• _Exercise 1_
In the Cheerio text-filtering guide below, condense the paragraph that begins "Cheerio provides several powerful methods" into shorter prose that keeps its main facts.
• _Exercise 2_
List every section heading that appears in the Cheerio text-filtering guide below.

• _Exercise passage_
—————

Cheerio provides several powerful methods to filter elements based on their text content. The primary approach uses the .filter()
method with custom filtering functions, allowing you to implement exact matches, partial matches, regex patterns, and more.
Basic Text Filtering with .filter()
The .filter()
method accepts a function that returns true
for elements you want to keep:
const cheerio = require('cheerio');
const $ = cheerio.load('<html>...your HTML...</html>');
// Basic text filtering
const filteredElements = $('selector').filter(function() {
return $(this).text().trim() === 'Your desired text';
});
Exact Text Match Example
Here's a practical example filtering list items by exact text content:
const cheerio = require('cheerio');
const html = `
<div class="products">
<div class="product">iPhone 14</div>
<div class="product">Samsung Galaxy</div>
<div class="product">iPhone 14 Pro</div>
<div class="product">iPhone 14</div>
</div>
`;
const $ = cheerio.load(html);
// Filter products with exact text "iPhone 14"
const iphone14Products = $('.product').filter(function() {
return $(this).text().trim() === 'iPhone 14';
});
console.log(`Found ${iphone14Products.length} exact matches`); // 2
Partial Text Matching
Use .includes()
for partial text matches:
const cheerio = require('cheerio');
const html = `
<div class="articles">
<h2>JavaScript Fundamentals</h2>
<h2>Advanced JavaScript Techniques</h2>
<h2>Python Basics</h2>
<h2>JavaScript Testing</h2>
</div>
`;
const $ = cheerio.load(html);
// Filter headings containing "JavaScript"
const jsArticles = $('h2').filter(function() {
return $(this).text().includes('JavaScript');
});
jsArticles.each(function() {
console.log($(this).text());
});
// Output:
// JavaScript Fundamentals
// Advanced JavaScript Techniques
// JavaScript Testing
Case-Insensitive Text Filtering
Convert text to lowercase for case-insensitive matching:
const cheerio = require('cheerio');
const html = `
<ul class="tags">
<li>JAVASCRIPT</li>
<li>Python</li>
<li>javascript</li>
<li>Java</li>
</ul>
`;
const $ = cheerio.load(html);
// Case-insensitive filtering
const jsTagsInsensitive = $('li').filter(function() {
return $(this).text().toLowerCase().trim() === 'javascript';
});
console.log(`Found ${jsTagsInsensitive.length} JavaScript tags`); // 2
Regular Expression Filtering
Use regex for complex text pattern matching:
const cheerio = require('cheerio');
const html = `
<div class="contacts">
<p>Email: john@example.com</p>
<p>Phone: 555-123-4567</p>
<p>Email: jane@company.org</p>
<p>Address: 123 Main St</p>
</div>
`;
const $ = cheerio.load(html);
// Filter elements containing email addresses
const emailElements = $('p').filter(function() {
const text = $(this).text();
return /\b[A-Za-z0-9._%+-]+@[A-Za-z0-9.-]+\.[A-Z|a-z]{2,}\b/.test(text);
});
emailElements.each(function() {
console.log($(this).text());
});
// Output:
// Email: john@example.com
// Email: jane@company.org
Filtering with startsWith() and endsWith()

—————

• _Information shown_
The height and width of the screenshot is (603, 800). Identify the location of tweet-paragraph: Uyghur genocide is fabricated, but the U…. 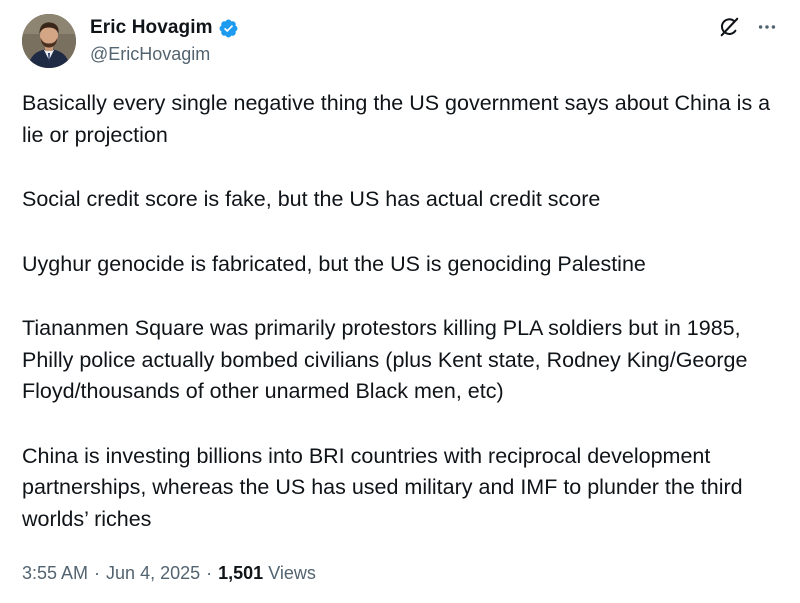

—————

• _Response area 1_
Cheerio offers several ways to filter elements by their text. The main one is the .filter() method with a custom function, which supports exact matches, partial matches, regex patterns, and more.

• _Response area 2_
- Basic Text Filtering with .filter()
- Exact Text Match Example
- Partial Text Matching
- Case-Insensitive Text Filtering
- Regular Expression Filtering
- Filtering with startsWith() and endsWith()